Jackie - Scott Walker
The Walker Brothers had a short string of hits in the sixties, but they all fancied themselves as solo performers, but looking back we can see only Scott Walker had the vision to make a lasting career out of performing. There were three Jaques Brel songs on each of his first three albums, imaginatively titled "Scott", "Scott 2" and "Scott 3". This was on the second album and was released as a single in 1967 but failed comparatively, only reaching number 22 in the UK charts, largely due to it being banned by the BBC for nothing specific but (I suspect) general all-round depravity and having a good time: opium, virgins, bordellos, procurer of young girls, authentic queers, shock, horror, whatever next?.
Don't worry about the video performance accompanying this, as he's miming to the vinyl single, although it is good to see a passable stage performance of a Brel song. And hats off to the great lyricist Mort Shuman (who co-wrote the wonderful "This Magic Moment" for the Drifters) for so effectively anglicising the lyrics. If the literal translation from the French of the chorus were what Scott Walker was actually singing, the BBC would have had something very specific to latch onto. Google Translate hilariously renders the last line of the French chorus: "Beau, beau, beau et con à la fois" as "Beautiful, handsome, handsome and cunt at once" which just goes to show once again how the digital world is increasingly becoming one of surface only.
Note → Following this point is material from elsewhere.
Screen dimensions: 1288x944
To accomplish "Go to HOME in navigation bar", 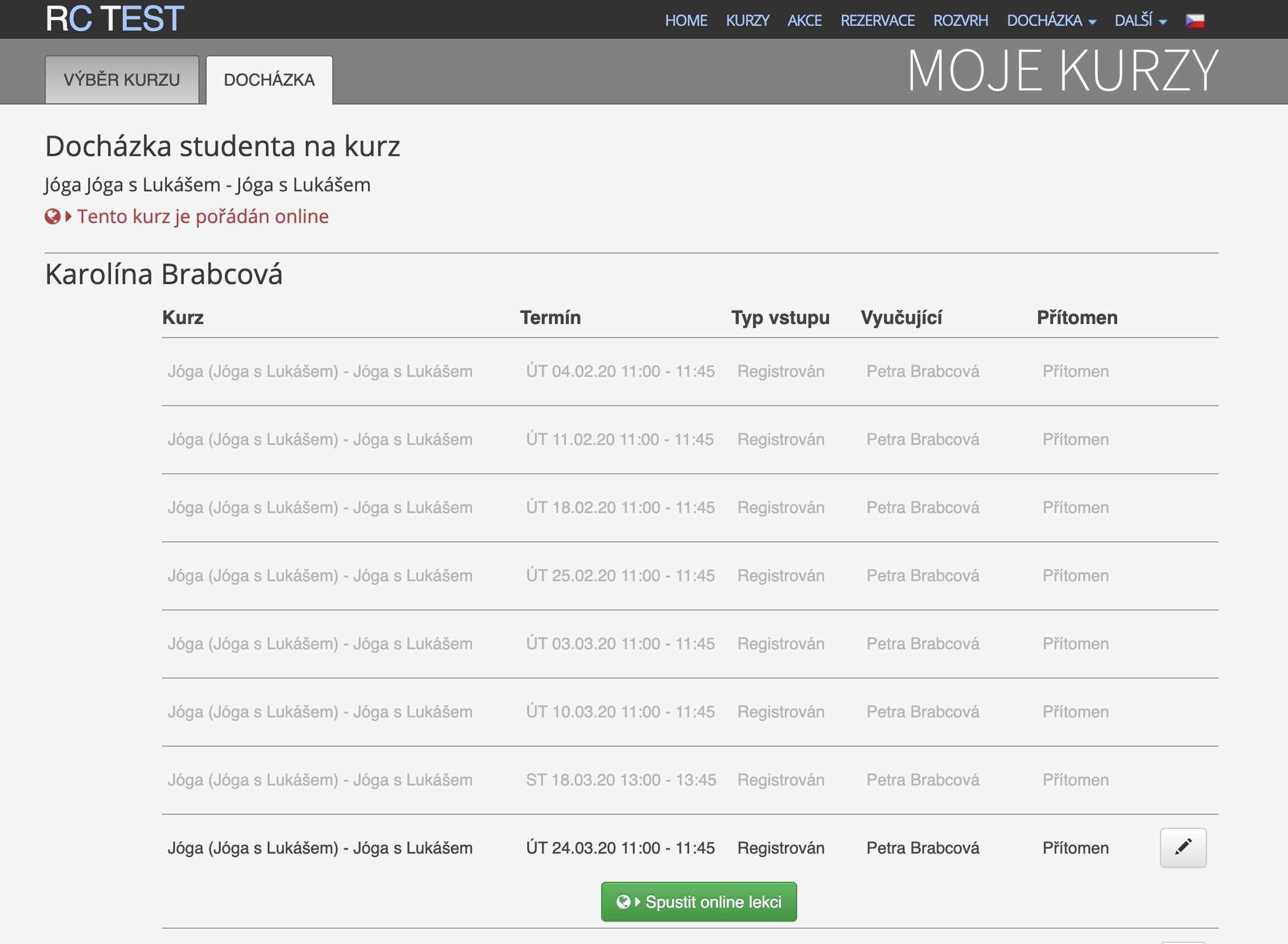I will tap(686, 21).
As anyone with a teeny bit of knowledge of French will tell you, the word "con" has little of the negative social stigma and shock value that its equivalent retains in the English language even today, meaning in French "idiot" or perhaps "pillock" might be a good equivalent. But Shuman's translation of Brel is spot on: "cute in a stupid ass way".
The feeling of decadence in this song is sublime; the amoral joy and adventure of the world he's imagining is something that a part of us all yearns for, a return to a way we felt maybe for a couple of moments in our youth, when we were innocent of the detritus of society, mortgages and taxes, or maybe the romanticised dreams of a youth that never happened but that we now imagine did, "the time they called me "Jackie":
Now, tell me, wouldn't it be nice That if one day in paradise I'd sing for all the ladies up there And they would sing along with me And we be so happy there to be...... .....because I pitied all mankind and broke my heart to make things right I know that every single night when my angelic work was through the angels and the Devil too would sing my childhood song to me about the time they called me "Jacky"
if I could be for only an hour if I could be for an hour every day if I could be for just one little hour cute, cute in a stupid ass way
And don't we all sometimes wish we could be "cute in a stupid ass way"?